Abstract as the proposed change might sound, it was welcomed today as a practical improvement by the head of the American Forest and Paper Association.

"By clarifying where the public is truly exposed, EPA eliminates many hypothetical modeling scenarios that can bog down projects unnecessarily," Donna Harman, the association's president and CEO, said in a statement.

Harman said past assessments have been done for areas where the public doesn't have legal access. "This action," she said, "takes a long-overdue first step toward ensuring real-world air quality modeling is used to determine any air quality impacts from a project."

While the guidance doesn't include an analysis of the potential impact, EPA predicts the proposed change will furnish more flexibility in deciding the location of modeling receptors used in air quality analyses while "maintaining public health protection."

With no public announcement, the agency posted the draft guidance online late this week.
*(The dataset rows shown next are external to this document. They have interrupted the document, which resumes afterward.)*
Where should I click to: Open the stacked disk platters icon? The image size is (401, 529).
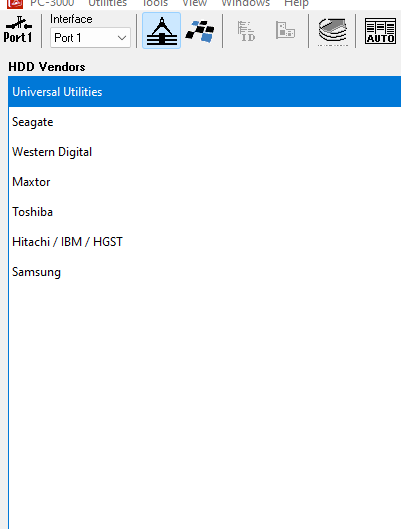tap(333, 31)
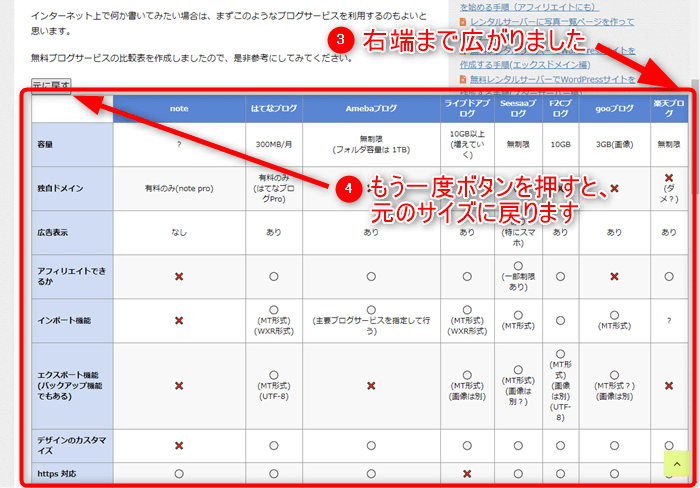The height and width of the screenshot is (488, 700).
Task: Click the scroll-to-top arrow button
Action: coord(677,465)
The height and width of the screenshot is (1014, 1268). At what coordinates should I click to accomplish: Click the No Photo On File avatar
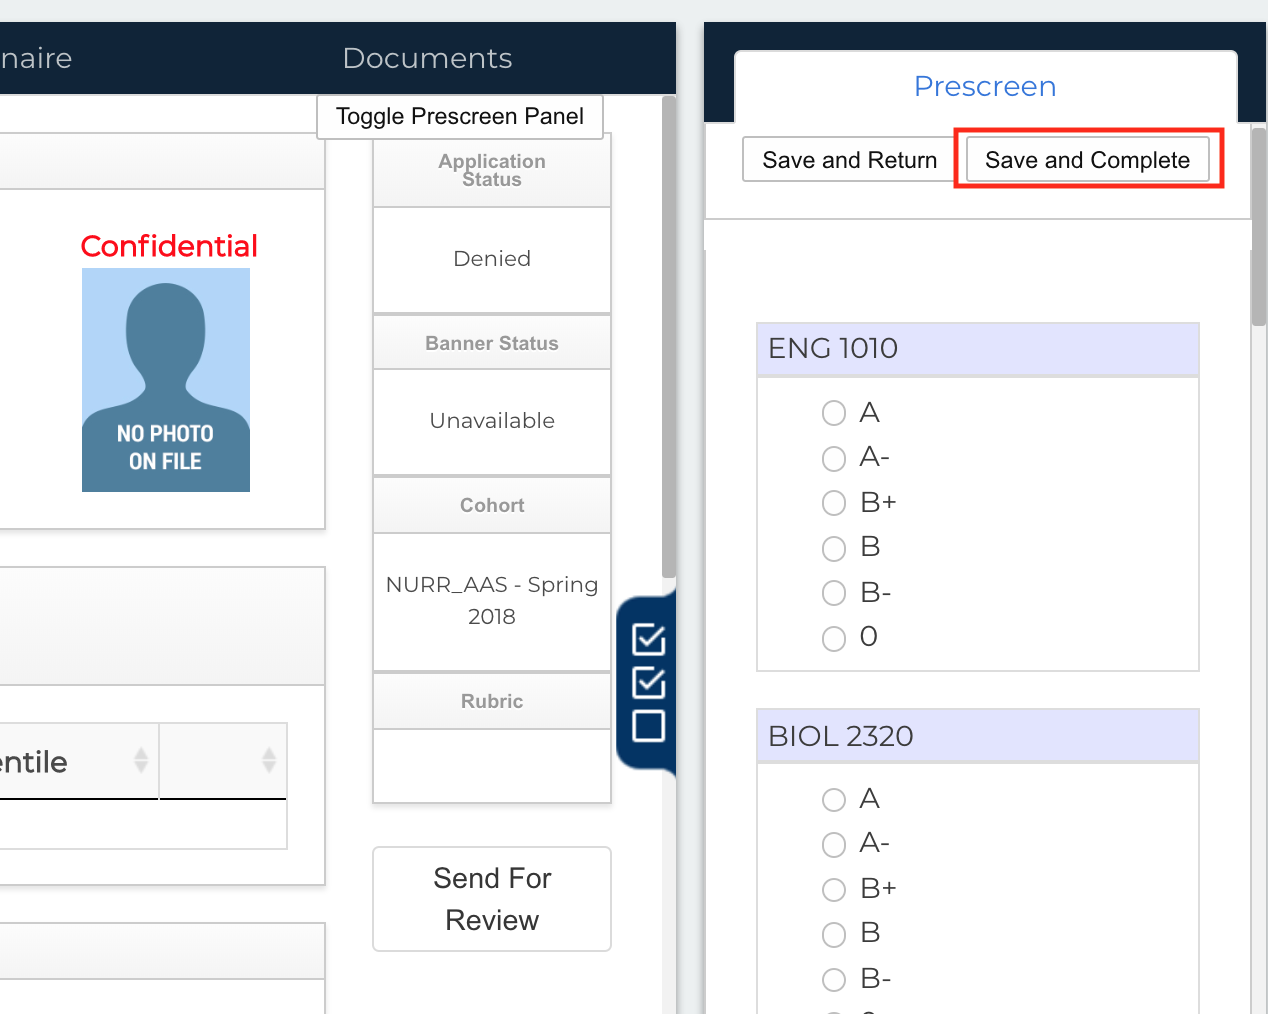tap(166, 380)
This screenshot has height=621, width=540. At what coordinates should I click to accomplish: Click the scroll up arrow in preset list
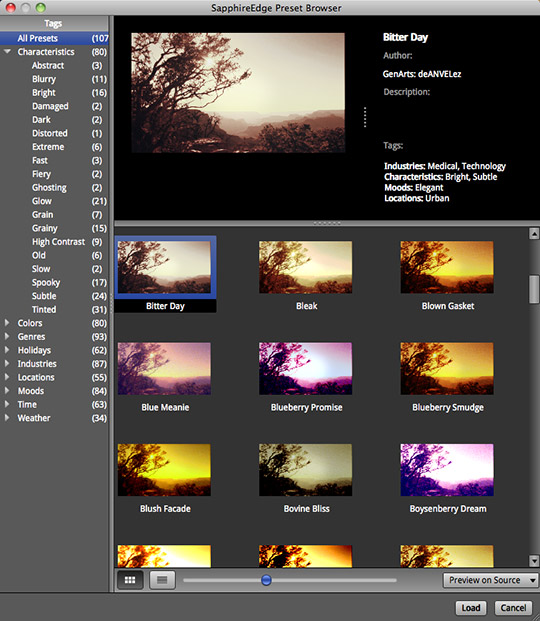tap(534, 234)
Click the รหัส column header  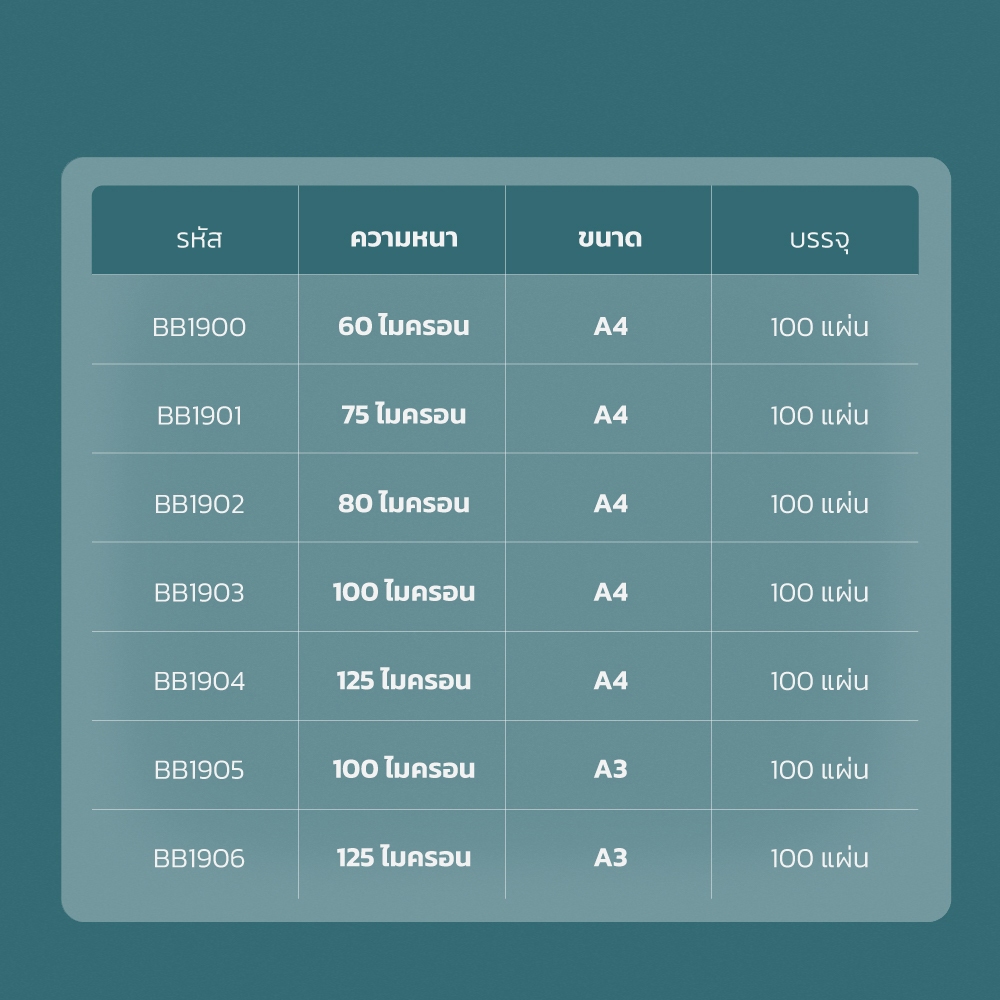click(x=199, y=239)
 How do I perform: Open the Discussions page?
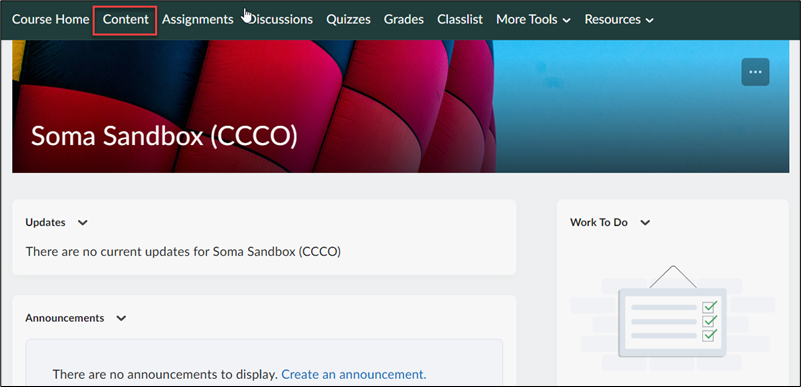280,19
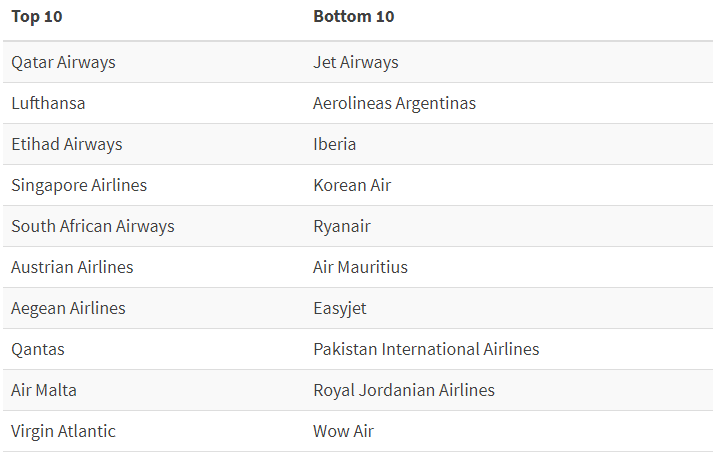The width and height of the screenshot is (713, 453).
Task: Select the Qantas entry
Action: pyautogui.click(x=38, y=349)
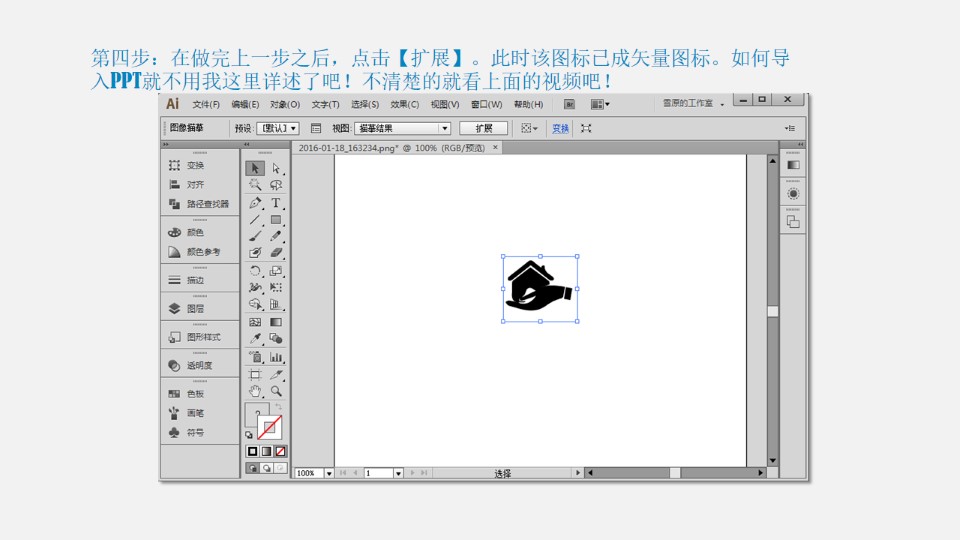
Task: Click the 变换 transform link
Action: [x=560, y=128]
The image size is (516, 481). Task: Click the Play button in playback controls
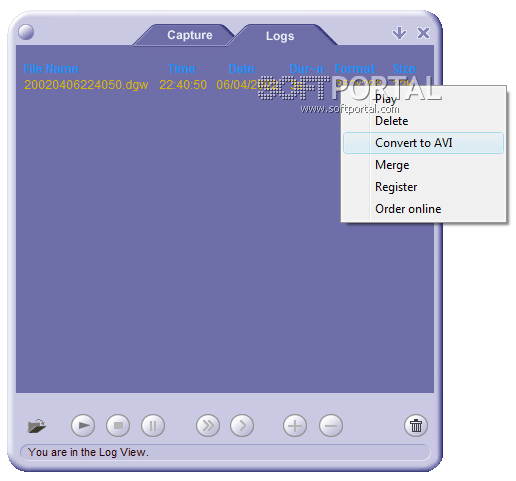pos(83,425)
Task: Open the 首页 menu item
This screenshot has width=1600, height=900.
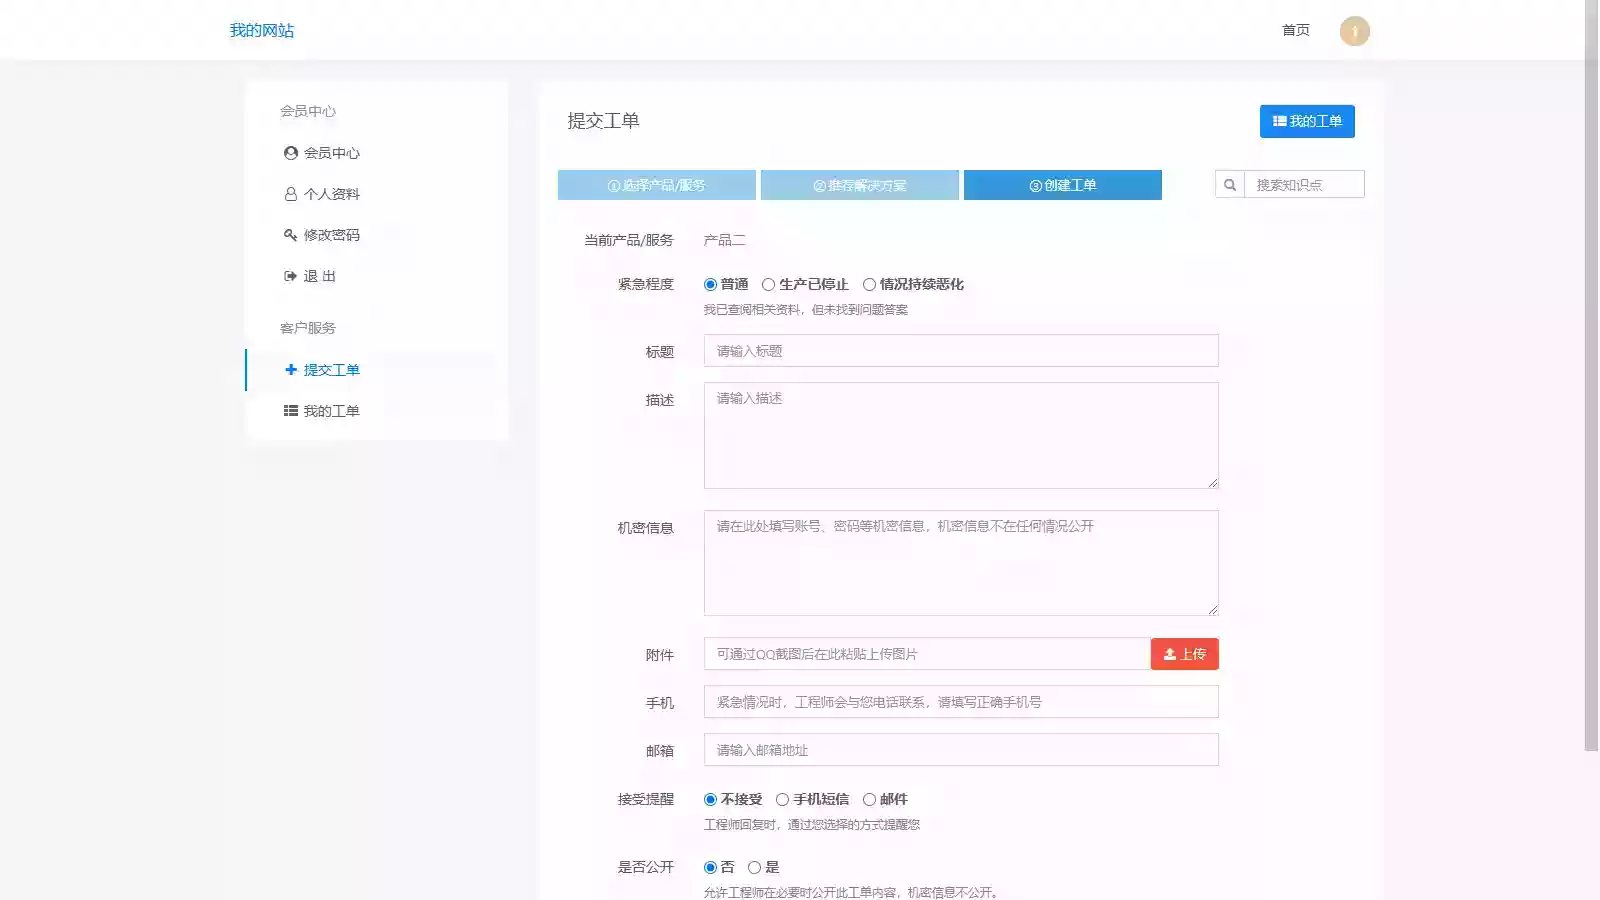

Spokesman John Konkus didn't reply to a request for confirmation of the exact day.

The agency is asking "interested stakeholders" to furnish comments by Dec. 21. Although the revised guidance doesn't qualify as a regulation requiring advance public notice, EPA expects state and local air agencies to adopt the policy when issuing Prevention of Significant Deterioration permits, according to the memo.

Under the New Source Review program, those pre-construction permits are needed when a power plant or other major industrial facility embarks on a significant expansion or upgrade expected to lead to more pollution in areas that currently meet national ambient air quality standards.